Gene prediction and functional annotation
BLASTP (E-value cutoff 1e-05) (https://blast.ncbi.nlm.nih.gov/Blast.cgi) comparison searches were first performed between the predicted protein sequences of genes and the entries in the public protein sequence database, including NR and Swiss-Prot, to obtain functional annotations. InterProScan (Jones et al., 2014) was then employed to compared protein domains and functional site databases to further identify protein function. Gene Ontology (GO) terms were derived from corresponding InterPro or Pfam entries. Pathways reconstruction was carried out using KOBAS and Kyoto Encyclopedia of Genes and Genome (KEGG) databases (http://www.genome.jp/kegg/).

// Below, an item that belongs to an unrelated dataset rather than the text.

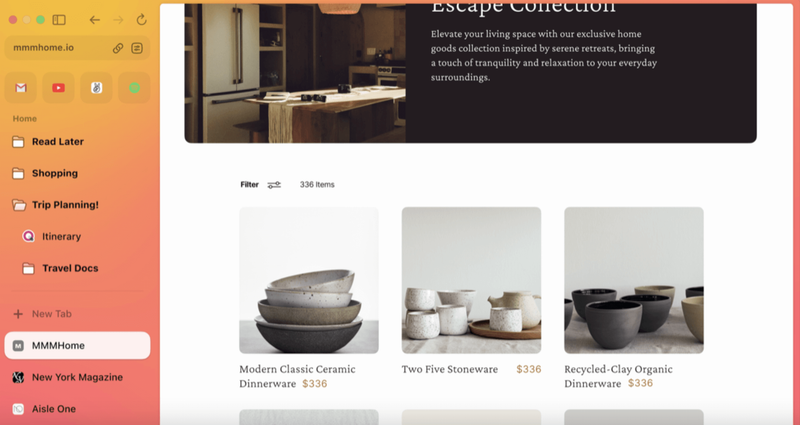Toggle the sidebar panel icon
Viewport: 800px width, 425px height.
pyautogui.click(x=59, y=20)
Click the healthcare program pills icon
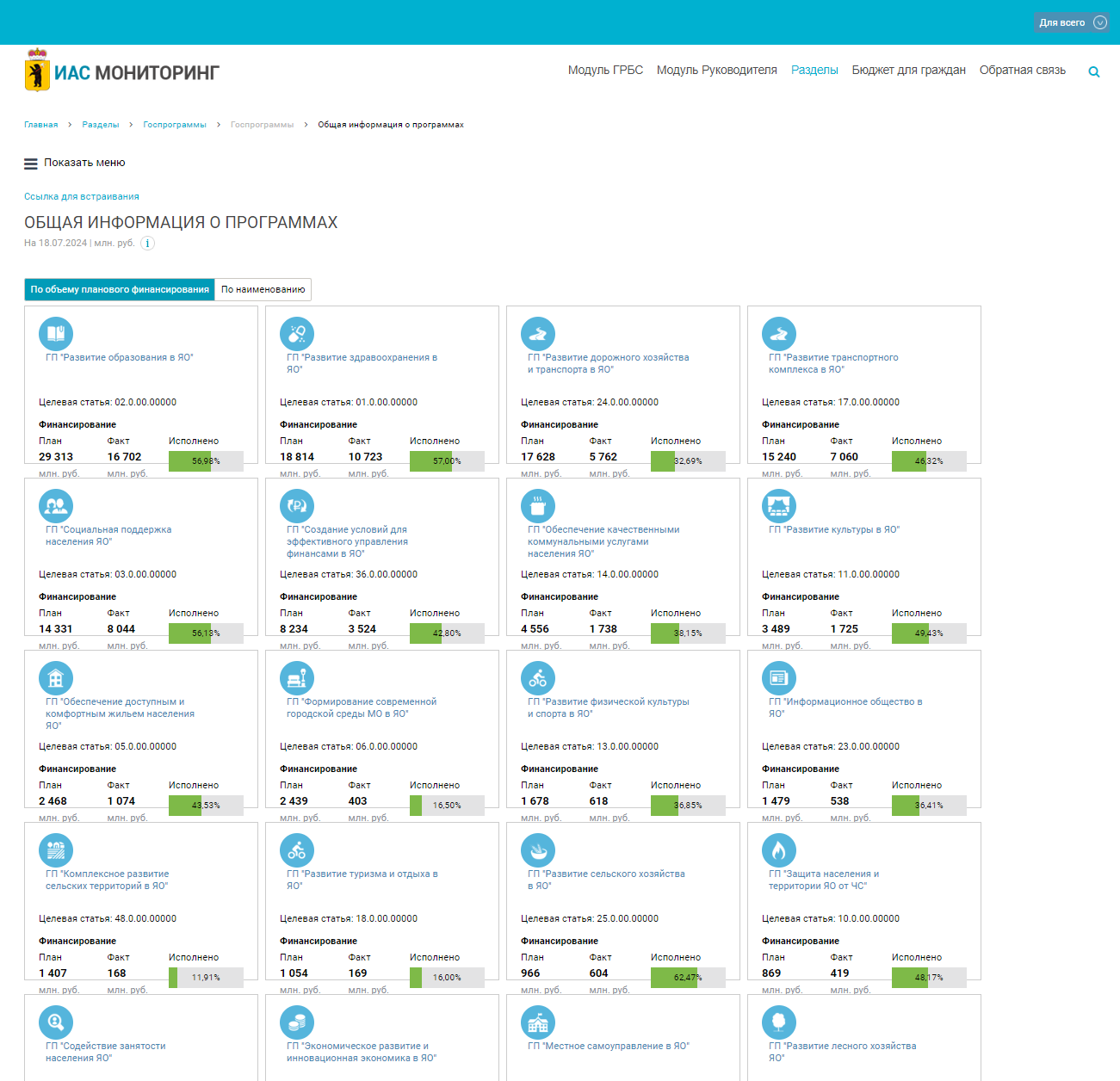Image resolution: width=1120 pixels, height=1081 pixels. [297, 334]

Repeat sequences were annotated using a combined strategy. We first used LTR_FINDER (http://tlife.fudan.edu.cn/ltr_finder/) to search RepBase database with default settings, and then constructed a de novo library using RepeatModeler (http://www.repeatmasker.org/RepeatModeler/html/). Known repeat sequences were identified using RepeatMasker (http://www.repeatmasker.org) based on the Repbase-derived RepeatMasker library and the de novo library. We predicted rRNAs using RNAmmer (http://www.cbs.dtu.dk/services/RNAmmer/) and annotated ncRNAs and sRNAs with tRNAscan-SE (http://lowelab.ucsc.edu/tRNAscan-SE/). In addition, we identified other types of RNAs, including miRNAs and snRNAs, by searching the Rfam database with INFERNAL (http://infernal.janelia.org/).